_Tasks to perform:_
- A) In the text on investment banker and franchise broker fees, rewrite the paragraph beginning “Franchise brokers sell” as a bulleted list that keeps its main facts.
- B) Summarize the text on investment banker and franchise broker fees in two sentences.

_Document text:_
Investment Banker Fees

  • Investment bankers specialize in selling larger businesses, typically those generating more than $100 million per year in revenue. You should be aware that the term “investment banker” is regularly and loosely used by M&A advisors to identify themselves due to the lack of a catchy moniker for those specializing in the middle market — “M&A advisor” sounds clunky.
  • Many of their clients include publicly traded companies. Investment banking firms also offer many other services, such as asset management, trading, equity research, raising debt financing, IPOs, and banking.
  • There are fewer investment banking offices than M&A firms. Most investment banking firms are larger and have more support staff, though there are some boutique firms in the lower end of the market with between $100 million and $250 million in revenue.

Franchise Broker Fees

  • Franchise brokers sell “new franchises” that are not currently operating. For example, a franchise broker may sell the rights to a Dairy Queen franchise to an individual and then earn a commission on that sale. The commission paid to the franchise broker is usually generated from the “initial franchise fee” that the franchisor charges the buyer. The buyer pays the initial franchise fee and other startup costs to the franchisor, then pays an ongoing royalty to the franchisor as a licensing fee to use the franchisor’s intellectual property (e.g., name, processes, and other trade secrets). The commission rate is normally determined by the amount the franchisor is willing to pay, which normally ranges from $15,000 to $40,000 for a single-unit franchise.

_Data listing:_
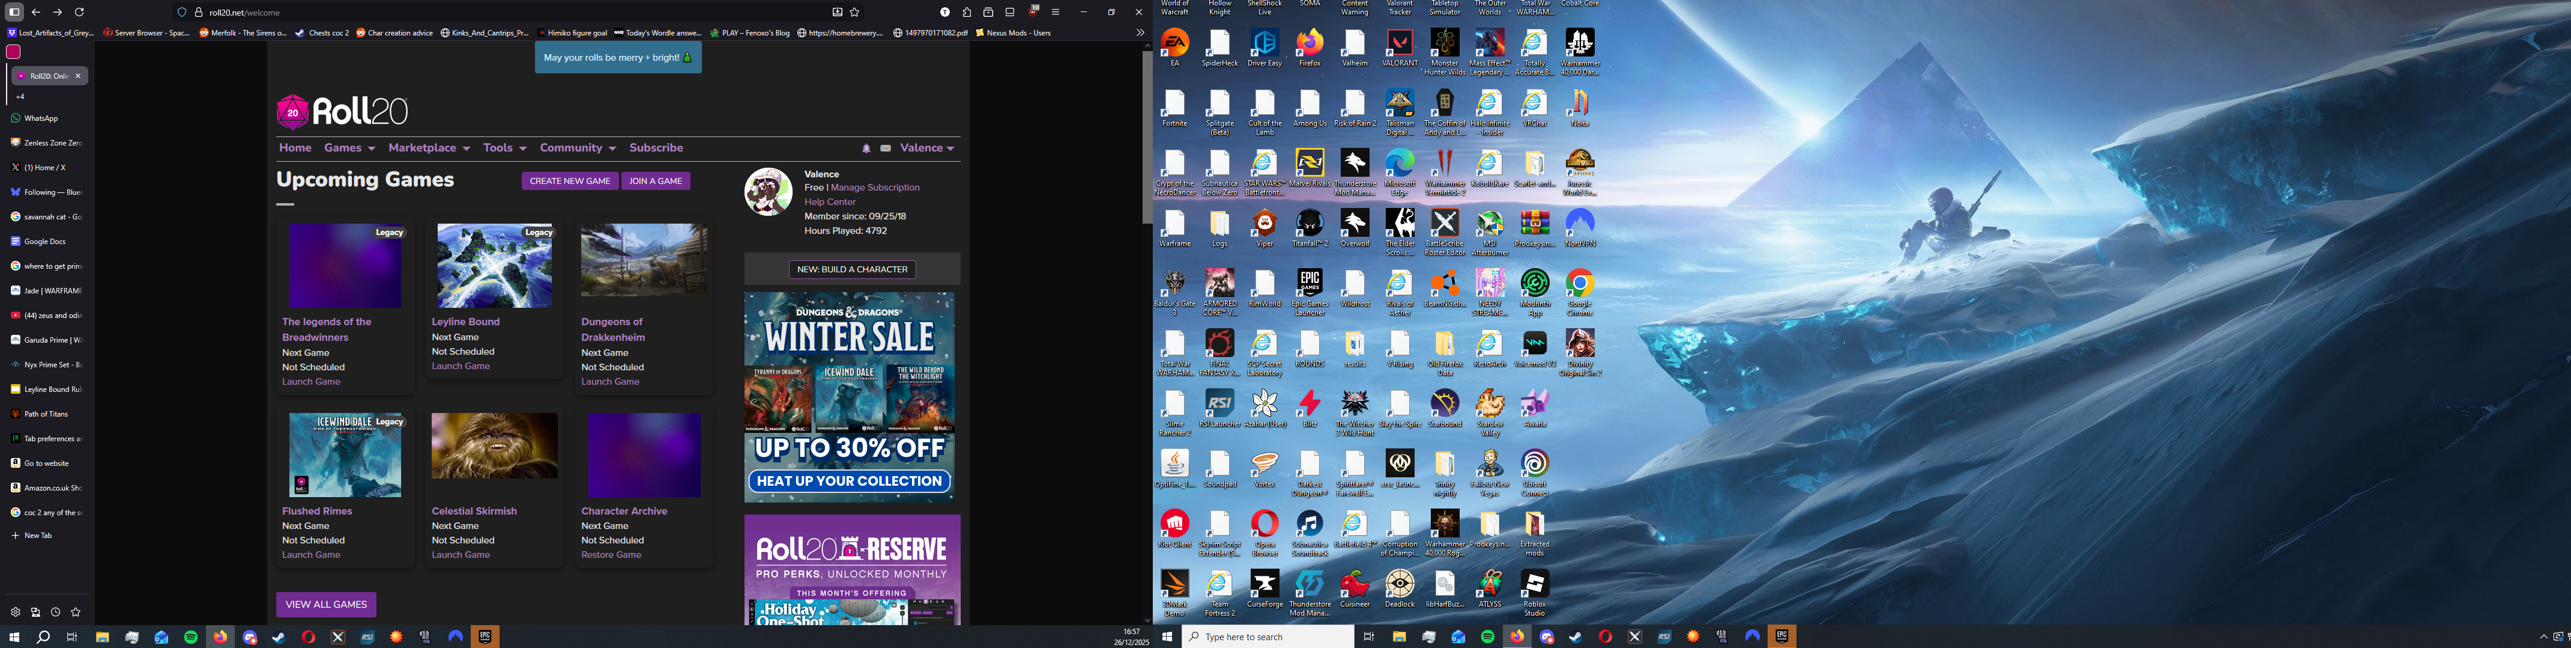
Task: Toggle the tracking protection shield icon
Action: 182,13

...

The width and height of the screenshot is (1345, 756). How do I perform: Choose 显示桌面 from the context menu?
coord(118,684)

_Answers by task:_
- A)
- Franchise brokers sell new franchises that are not yet operating. For example, one might sell the rights to a Dairy Queen franchise to an individual.
- The broker's commission usually comes from the initial franchise fee that the franchisor charges the buyer.
- The buyer pays the initial franchise fee and other startup costs to the franchisor.
- The buyer then pays an ongoing royalty to the franchisor as a licensing fee for its intellectual property, such as its name, processes, and trade secrets.
- The commission is normally set by what the franchisor is willing to pay, usually $15,000 to $40,000 for a single-unit franchise.

- B) Investment bankers specialize in selling larger businesses, typically those with more than $100 million in yearly revenue, and their firms also offer services such as asset management, trading, and IPOs. Franchise brokers sell new franchises that are not yet operating and earn a commission, usually drawn from the franchisor's initial franchise fee, that normally ranges from $15,000 to $40,000 for a single-unit franchise.